Pixel coordinate grounding data
_ _ _ _ _
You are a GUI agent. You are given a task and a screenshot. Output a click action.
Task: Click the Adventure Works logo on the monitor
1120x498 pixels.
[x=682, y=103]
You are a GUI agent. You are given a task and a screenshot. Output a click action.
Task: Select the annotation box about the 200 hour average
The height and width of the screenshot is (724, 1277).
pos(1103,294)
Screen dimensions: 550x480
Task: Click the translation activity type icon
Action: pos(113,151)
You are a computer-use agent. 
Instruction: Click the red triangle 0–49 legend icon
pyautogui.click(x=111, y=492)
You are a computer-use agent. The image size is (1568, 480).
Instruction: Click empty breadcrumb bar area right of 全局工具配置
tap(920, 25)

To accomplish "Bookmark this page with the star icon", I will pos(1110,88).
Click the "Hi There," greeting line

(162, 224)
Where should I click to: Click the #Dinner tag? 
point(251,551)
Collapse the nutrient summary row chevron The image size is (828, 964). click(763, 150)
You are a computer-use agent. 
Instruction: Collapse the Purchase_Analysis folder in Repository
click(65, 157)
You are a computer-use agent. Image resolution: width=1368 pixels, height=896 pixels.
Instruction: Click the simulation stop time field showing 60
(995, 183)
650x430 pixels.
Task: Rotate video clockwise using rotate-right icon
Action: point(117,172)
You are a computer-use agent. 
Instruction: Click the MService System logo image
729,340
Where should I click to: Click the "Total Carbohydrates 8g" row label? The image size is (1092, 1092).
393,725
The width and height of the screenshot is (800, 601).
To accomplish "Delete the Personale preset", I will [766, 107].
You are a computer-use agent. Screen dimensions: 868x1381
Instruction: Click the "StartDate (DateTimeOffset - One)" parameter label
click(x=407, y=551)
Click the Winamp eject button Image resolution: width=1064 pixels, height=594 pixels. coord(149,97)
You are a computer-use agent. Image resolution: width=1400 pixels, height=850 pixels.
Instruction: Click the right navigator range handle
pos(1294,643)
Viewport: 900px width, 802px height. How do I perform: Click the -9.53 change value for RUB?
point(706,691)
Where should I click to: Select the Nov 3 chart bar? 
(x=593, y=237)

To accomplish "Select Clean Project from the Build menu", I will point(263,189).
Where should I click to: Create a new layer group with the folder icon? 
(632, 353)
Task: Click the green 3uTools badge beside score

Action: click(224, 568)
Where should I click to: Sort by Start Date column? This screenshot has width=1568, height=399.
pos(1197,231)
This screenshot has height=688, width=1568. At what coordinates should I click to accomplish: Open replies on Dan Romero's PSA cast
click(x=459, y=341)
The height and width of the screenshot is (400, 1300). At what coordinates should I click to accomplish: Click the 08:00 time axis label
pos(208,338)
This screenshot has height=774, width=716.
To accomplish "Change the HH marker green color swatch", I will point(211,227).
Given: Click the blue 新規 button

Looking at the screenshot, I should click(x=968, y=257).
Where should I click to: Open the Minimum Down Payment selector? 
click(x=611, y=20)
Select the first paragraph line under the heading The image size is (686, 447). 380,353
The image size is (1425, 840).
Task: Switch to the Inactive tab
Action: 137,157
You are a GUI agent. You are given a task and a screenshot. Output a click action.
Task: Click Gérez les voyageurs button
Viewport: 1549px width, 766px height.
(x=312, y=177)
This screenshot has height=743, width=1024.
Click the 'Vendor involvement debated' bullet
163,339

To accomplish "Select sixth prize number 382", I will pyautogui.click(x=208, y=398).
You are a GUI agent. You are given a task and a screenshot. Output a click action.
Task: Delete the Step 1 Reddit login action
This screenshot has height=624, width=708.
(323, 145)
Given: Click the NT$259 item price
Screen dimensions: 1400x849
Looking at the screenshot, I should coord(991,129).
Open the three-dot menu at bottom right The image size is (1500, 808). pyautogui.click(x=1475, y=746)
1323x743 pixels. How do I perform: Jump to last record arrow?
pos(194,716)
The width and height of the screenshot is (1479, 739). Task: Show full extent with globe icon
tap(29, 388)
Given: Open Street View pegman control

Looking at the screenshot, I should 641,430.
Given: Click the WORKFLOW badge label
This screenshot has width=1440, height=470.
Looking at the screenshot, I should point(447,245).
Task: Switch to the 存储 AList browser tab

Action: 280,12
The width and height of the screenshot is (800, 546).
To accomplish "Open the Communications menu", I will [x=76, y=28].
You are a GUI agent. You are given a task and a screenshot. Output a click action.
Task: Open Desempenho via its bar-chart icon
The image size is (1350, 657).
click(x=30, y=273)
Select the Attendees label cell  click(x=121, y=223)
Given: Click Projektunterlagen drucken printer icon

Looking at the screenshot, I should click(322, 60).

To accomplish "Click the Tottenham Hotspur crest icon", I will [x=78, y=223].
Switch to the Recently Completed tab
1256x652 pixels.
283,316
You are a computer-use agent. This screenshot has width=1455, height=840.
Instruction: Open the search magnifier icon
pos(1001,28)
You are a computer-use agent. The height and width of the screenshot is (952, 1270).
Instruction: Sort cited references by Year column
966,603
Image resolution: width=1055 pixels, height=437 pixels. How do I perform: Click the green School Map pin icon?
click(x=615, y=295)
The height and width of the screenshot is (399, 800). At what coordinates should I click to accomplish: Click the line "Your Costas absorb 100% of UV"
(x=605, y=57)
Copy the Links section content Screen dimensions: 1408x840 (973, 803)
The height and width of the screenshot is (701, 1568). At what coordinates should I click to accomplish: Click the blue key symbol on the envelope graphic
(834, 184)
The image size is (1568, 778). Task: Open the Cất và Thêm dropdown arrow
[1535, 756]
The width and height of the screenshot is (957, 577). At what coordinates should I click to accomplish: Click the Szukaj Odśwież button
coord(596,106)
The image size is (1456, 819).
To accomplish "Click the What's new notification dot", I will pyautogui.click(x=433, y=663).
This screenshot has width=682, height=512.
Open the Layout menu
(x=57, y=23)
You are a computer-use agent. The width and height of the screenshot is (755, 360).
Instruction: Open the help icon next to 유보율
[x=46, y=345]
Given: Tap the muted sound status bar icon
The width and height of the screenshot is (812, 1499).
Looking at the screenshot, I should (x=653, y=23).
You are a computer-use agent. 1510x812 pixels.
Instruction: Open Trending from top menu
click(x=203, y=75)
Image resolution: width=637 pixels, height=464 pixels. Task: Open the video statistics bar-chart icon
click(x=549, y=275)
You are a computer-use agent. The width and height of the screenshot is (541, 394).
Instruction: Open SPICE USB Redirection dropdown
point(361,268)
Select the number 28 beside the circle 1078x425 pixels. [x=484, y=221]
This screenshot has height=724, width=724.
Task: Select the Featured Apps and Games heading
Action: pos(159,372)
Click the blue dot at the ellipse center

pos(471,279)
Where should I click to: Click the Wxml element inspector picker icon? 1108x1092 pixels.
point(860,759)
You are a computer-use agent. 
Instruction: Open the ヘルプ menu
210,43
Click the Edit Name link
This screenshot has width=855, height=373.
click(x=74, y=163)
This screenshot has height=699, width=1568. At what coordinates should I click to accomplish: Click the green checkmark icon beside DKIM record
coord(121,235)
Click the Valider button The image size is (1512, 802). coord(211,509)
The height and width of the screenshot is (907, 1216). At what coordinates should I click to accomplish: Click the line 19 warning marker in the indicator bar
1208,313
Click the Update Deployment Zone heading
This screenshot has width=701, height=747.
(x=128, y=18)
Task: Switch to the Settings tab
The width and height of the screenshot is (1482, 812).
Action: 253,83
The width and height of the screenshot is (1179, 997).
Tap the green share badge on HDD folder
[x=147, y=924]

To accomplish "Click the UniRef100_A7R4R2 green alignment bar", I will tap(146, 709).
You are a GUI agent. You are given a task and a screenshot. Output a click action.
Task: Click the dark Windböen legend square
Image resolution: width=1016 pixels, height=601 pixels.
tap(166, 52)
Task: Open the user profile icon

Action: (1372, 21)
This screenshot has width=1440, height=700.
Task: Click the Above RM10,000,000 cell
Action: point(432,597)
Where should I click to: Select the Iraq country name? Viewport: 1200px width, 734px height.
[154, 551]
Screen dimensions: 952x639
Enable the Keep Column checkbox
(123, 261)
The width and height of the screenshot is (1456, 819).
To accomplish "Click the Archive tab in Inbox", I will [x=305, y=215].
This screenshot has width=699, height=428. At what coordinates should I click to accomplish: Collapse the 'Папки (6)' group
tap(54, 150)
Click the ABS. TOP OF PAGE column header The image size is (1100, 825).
_ _ _ _ _
(What needs to be done)
How many lines in these entries hold the string "will"? Answer with the number alone.

(Reply)
10